A 2800-kg space vehicle, initially at rest, falls vertically from a height of 2900 km above the Earth’s surface. Determine how much work is done by the force of gravity in bringing the vehicle to the Earth’s surface.

At room temperature, an oxygen molecule, with mass of 5.31 x 10⁻²⁶ kg, typically has a kinetic energy of about 6.21 x 10⁻²¹ J . How fast is it moving?

A 3.5-kg object moving in two dimensions initially has a velocity ${\overrightarrow{v_1}}_{}$ = (10.0 î + 20.0 ĵ) m/s. A net force $\overrightarrow{F}$ then acts on the object for 2.0 s, after which the object’s velocity is ${\overrightarrow{v_2}}_{}$ = (15.0 î + 30.0 ĵ) m/s. Determine the work done by $\overrightarrow{F}$ on the object.

Consider a force F₁ = $A/\sqrt{x}$ which acts on an object during its journey along the x axis from x = 0.0 to x = 1.0m, where A = 3.0 Nm¹⸍². Show that during this journey, even though F₁ is infinite at x = 0.0, the work W done on the object by this force is finite, and determine W.

A 3.0-m-long steel chain is stretched out along the top level of a horizontal scaffold at a construction site, in such a way that 2.0 m of the chain remains on the top level and 1.0 m hangs vertically, Fig. 7–27. At this point, the force on the hanging segment is sufficient to pull the entire chain over the edge. Once the chain is moving, the kinetic friction is so small that it can be neglected. How much work is performed on the chain by the force of gravity as the chain falls from the point where 2.0 m remains on the scaffold to the point where the entire chain has left the scaffold? (Assume that the chain has a linear weight density of 24 N/m.)

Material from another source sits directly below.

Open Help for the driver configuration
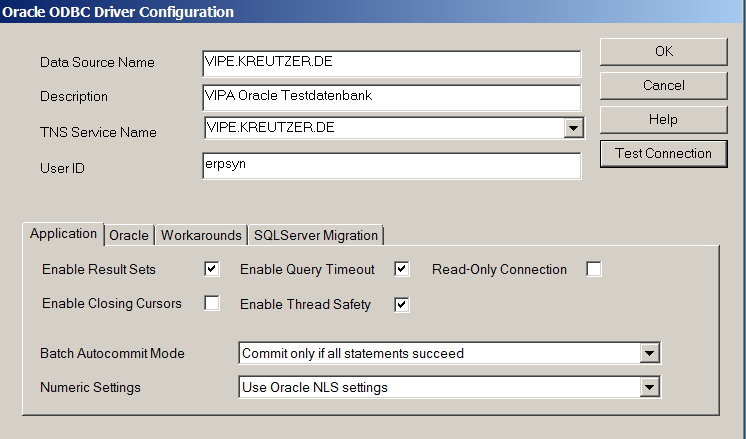Screen dimensions: 746x439 [663, 119]
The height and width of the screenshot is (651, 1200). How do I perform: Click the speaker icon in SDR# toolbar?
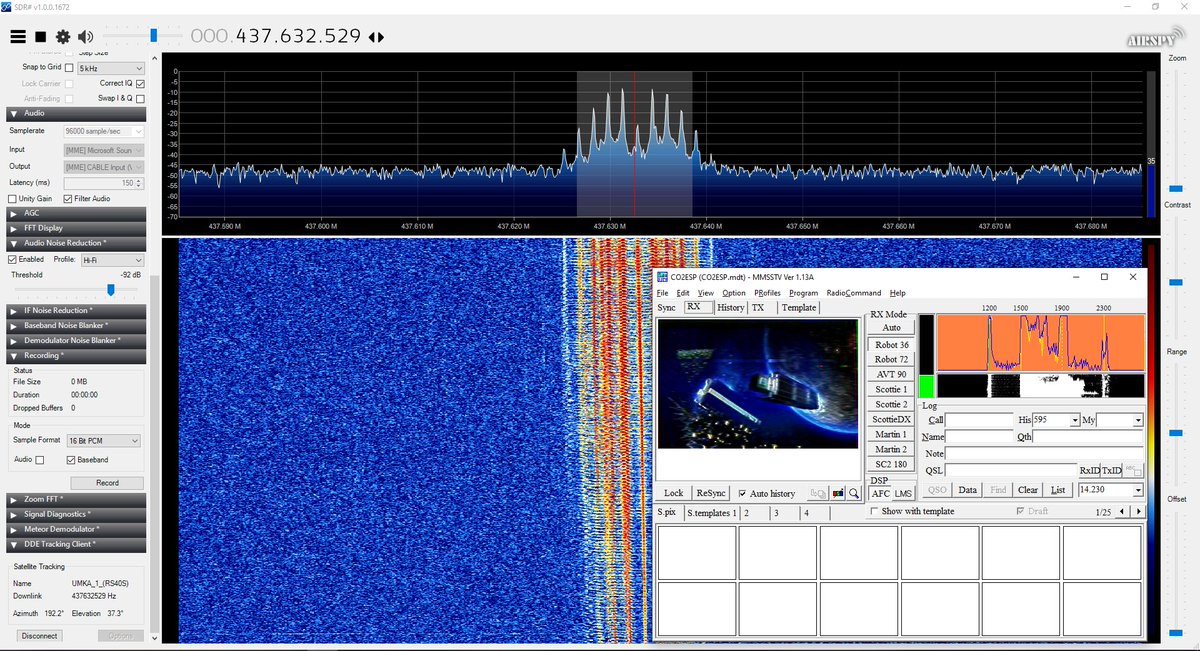tap(86, 36)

If the hill in Example 7–2 (Fig. 7–4) was not an even slope but rather an irregular curve as in Fig. 7–23, show that the same result would be obtained as in Example 7–2: namely, that the work done by gravity depends only on the height of the hill and not on its shape or the path taken.

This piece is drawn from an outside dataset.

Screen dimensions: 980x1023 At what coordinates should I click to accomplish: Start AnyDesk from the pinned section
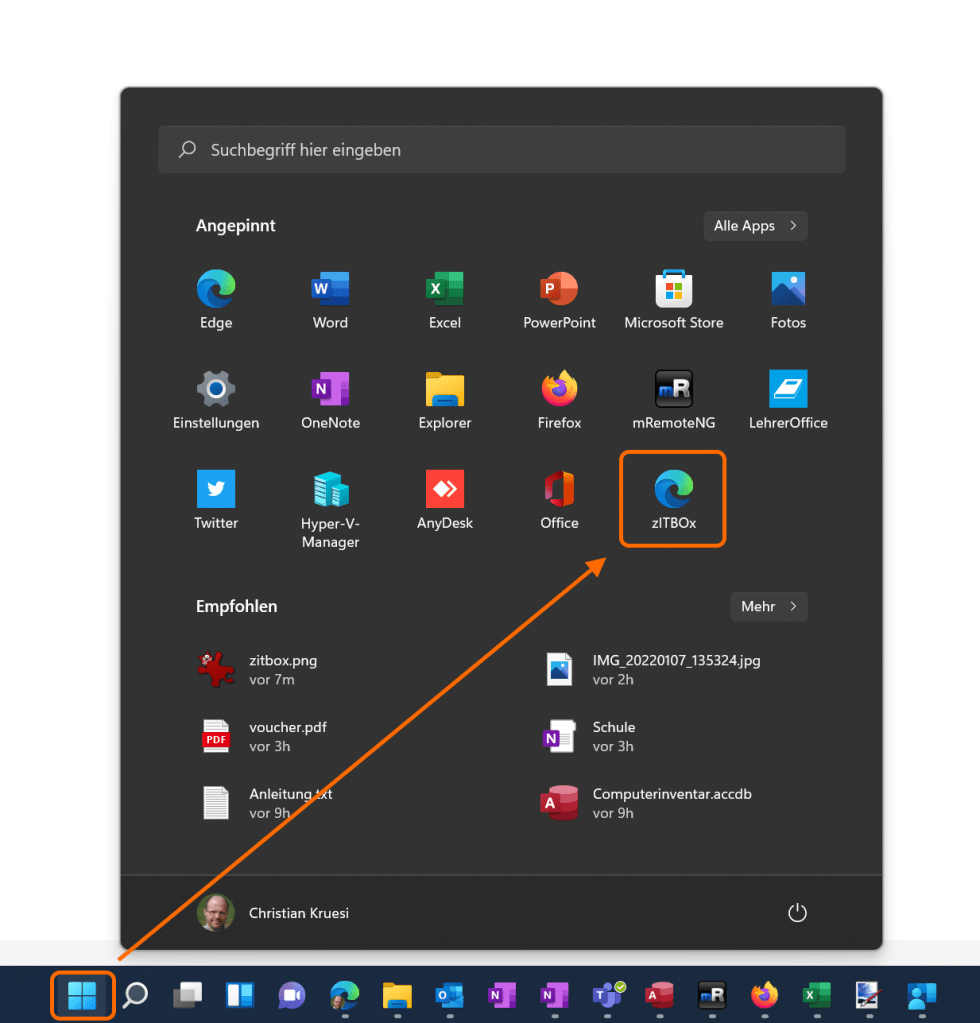[x=444, y=499]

The net force exerted on a particle acts in the positive x direction. Its magnitude increases linearly from zero at x = 0, to 380 N at x = 3.0m. It remains constant at 380 N from x = 3.0m to x = 7.0m, and then decreases linearly to zero at x = 12.0m. Determine the work done to move the particle from x = 0 to x = 12.0m graphically, by determining the area under the Fₓ versus x graph.